L'arbre qui cache la forêt

Moi je les aime bien les gens qui s'attaquent aux ultra riches aux Bezos, au Macdonatiens et autres patrons perclus de fric à n'en plus pouvoir,à ne plus savoir qu'en faire ! Ces Robins des Bois d'un nouveau genre m'inspirent un peu d'espoir, mais...

Comme d'habitude je vois un "mais" dans leur combat, et ce mais est de taille dans la mesure où l'attaque contre les ultra riches permet de passer sous silence les questions concernant la classe moyenne, ses revenus et surtout les moyens de mieux les répartir !

On peut en effet critiquer avec virulence l'insolente richesse du patron de Microsoft, mais force est de constater que premièrement cette richesse nous en profitons tous dans la mesure où cette entreprise fait fonctionner près de la moitié des logiciels bureautiques que nous utilisons tous les jours. On pourrait de même s'attaquer avec violence au magna de la médecine ou pire encore de la pharmacie, mais la crise du corona virus nous a encore démontré combien il était capital de posséder des laboratoires capables de se mobiliser en quelques semaines pour mettre au point de nouveaux vaccins !

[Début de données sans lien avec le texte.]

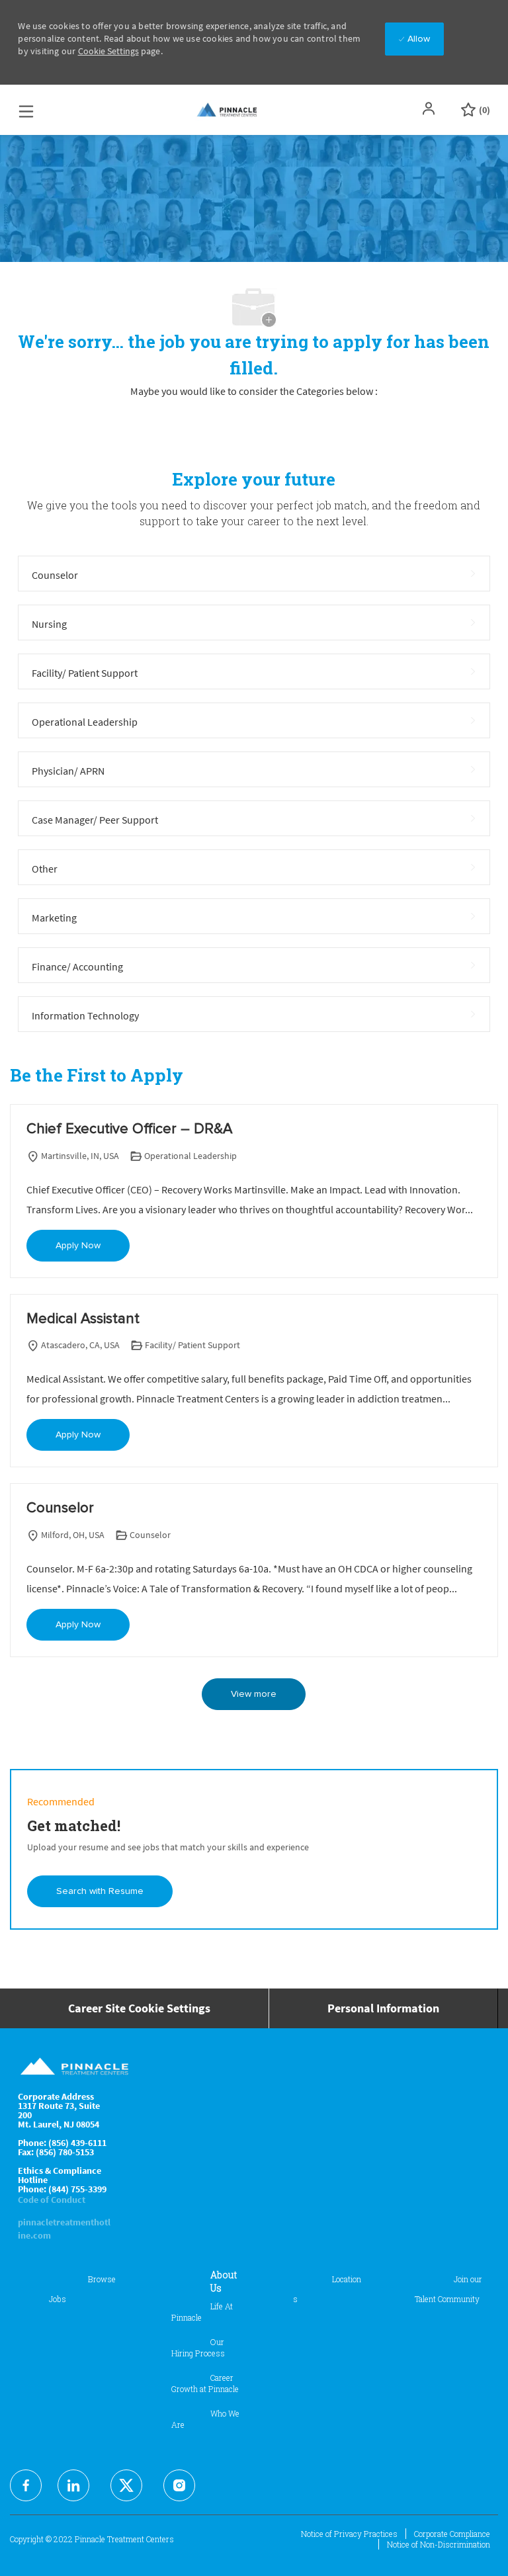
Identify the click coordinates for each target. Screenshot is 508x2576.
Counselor (60, 1508)
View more (253, 1694)
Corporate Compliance (452, 2533)
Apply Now (78, 1245)
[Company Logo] (227, 109)
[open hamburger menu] (26, 108)
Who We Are (205, 2419)
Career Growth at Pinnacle (205, 2383)
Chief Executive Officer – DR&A (129, 1129)
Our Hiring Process (198, 2347)
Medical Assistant (83, 1319)
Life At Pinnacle (202, 2312)
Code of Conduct (51, 2200)
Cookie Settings (108, 51)
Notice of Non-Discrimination (438, 2544)
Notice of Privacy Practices (349, 2533)
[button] (430, 108)
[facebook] (26, 2485)
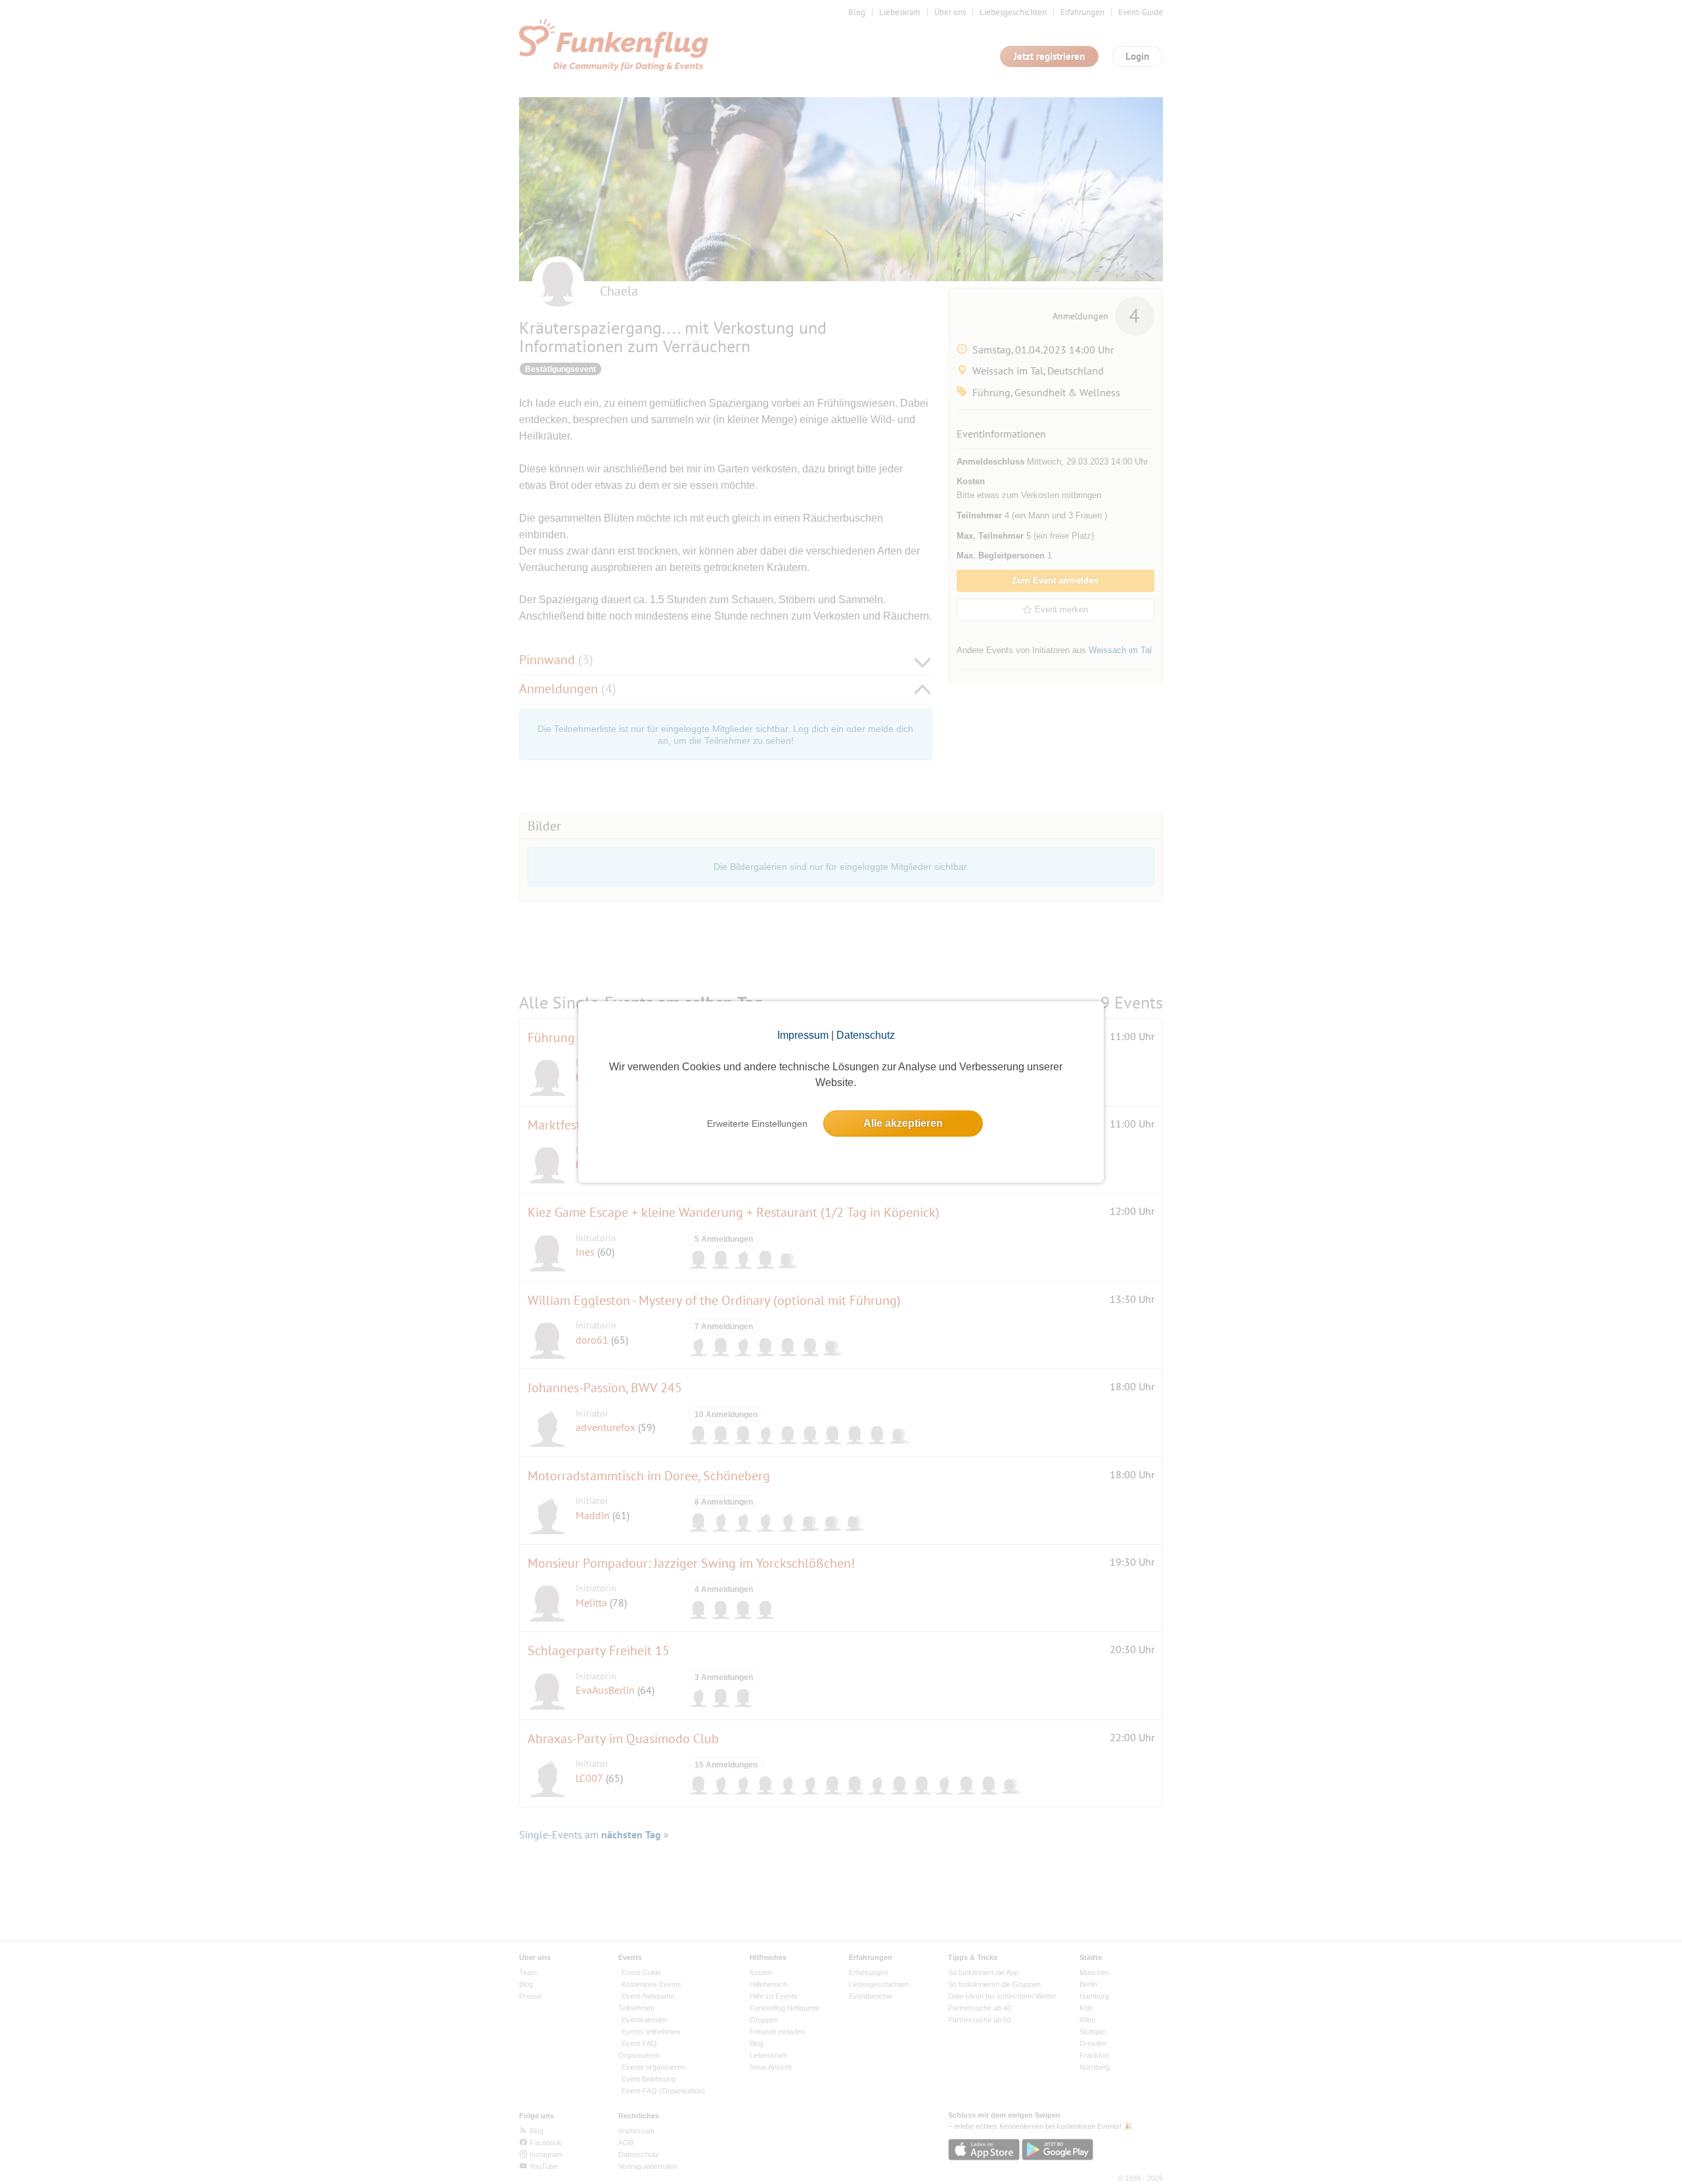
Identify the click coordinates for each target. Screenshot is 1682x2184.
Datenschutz (865, 1035)
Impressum (803, 1035)
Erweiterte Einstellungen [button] (757, 1123)
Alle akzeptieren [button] (903, 1123)
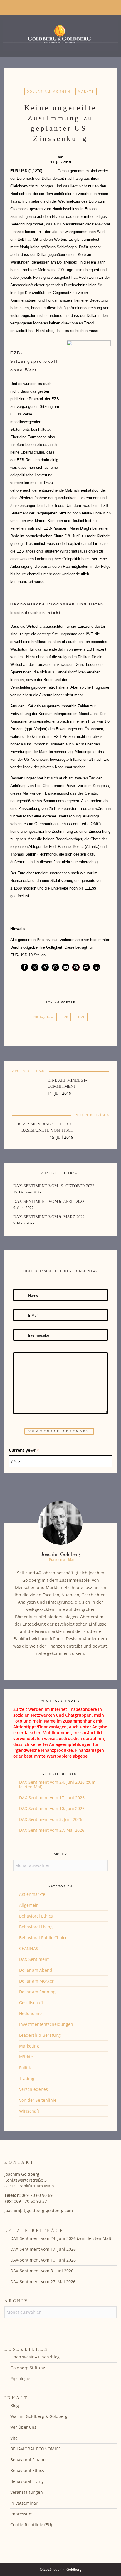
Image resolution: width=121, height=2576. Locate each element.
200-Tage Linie (43, 1017)
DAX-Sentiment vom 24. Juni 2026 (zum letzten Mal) (57, 1784)
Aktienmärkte (32, 1894)
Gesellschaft (31, 2002)
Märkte (86, 91)
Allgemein (29, 1905)
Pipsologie (20, 2378)
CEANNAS (28, 1948)
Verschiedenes (33, 2089)
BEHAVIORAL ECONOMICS (35, 2449)
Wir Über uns (23, 2427)
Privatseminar (24, 2503)
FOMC (81, 1017)
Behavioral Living (36, 1927)
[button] (24, 967)
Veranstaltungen (26, 2492)
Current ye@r (24, 1450)
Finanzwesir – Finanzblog (35, 2357)
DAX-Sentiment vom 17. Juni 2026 (52, 1797)
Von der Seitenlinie (37, 2100)
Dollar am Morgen (49, 91)
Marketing (29, 2046)
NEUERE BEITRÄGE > (92, 1115)
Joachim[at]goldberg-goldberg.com (38, 2210)
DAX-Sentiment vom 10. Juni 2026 (52, 1808)
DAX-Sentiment (34, 1959)
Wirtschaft (29, 2111)
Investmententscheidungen (46, 2024)
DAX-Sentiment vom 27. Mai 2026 (51, 1830)
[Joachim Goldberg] (60, 34)
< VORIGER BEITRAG (28, 1071)
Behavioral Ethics (36, 1916)
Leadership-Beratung (40, 2035)
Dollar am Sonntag (37, 1992)
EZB (65, 1017)
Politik (25, 2067)
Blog (14, 2405)
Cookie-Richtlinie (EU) (31, 2524)
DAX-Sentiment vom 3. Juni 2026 (50, 1819)
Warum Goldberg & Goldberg (39, 2416)
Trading (26, 2078)
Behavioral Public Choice (43, 1937)
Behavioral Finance (29, 2459)
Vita (14, 2438)
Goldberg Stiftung (27, 2367)
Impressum (21, 2514)
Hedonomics (31, 2013)
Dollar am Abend (35, 1970)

Oui : "capital", le mot, le gros mot a été lâché, le symbole de l'exploitation de l'homme par l'homme, s'est pour une fois penché sur le sort de l'humanité, et avec quel brio !

Alors...

Alors moi, j'suis gêné par tous ces "va-t-en-guerre" qui conchient les laboratoires, les GAFA ,les grands groupes automobiles(...) qui bon an mal an leur fournissent tout de même la substantifique moelle de leur vie quotidienne.

"Ils n'aiment pas" disent ils, mais ils en croquent tous les jours !

Et le pire c'est qu'au fond d'eux mêmes, ils ne sont pas mécontents de la manière dont les choses tournent !

Capitalistes ils ne le sont pas certes, mais demandez leur s'ils n'empocheront pas la plus valus qu'ils réaliseront en vendant leur petite maison ou leur appartement ?

Demandez leur même s'ils sont prêts le cas échéant : à la partager ou à l'abandonner au profit d'un système social aux abois ?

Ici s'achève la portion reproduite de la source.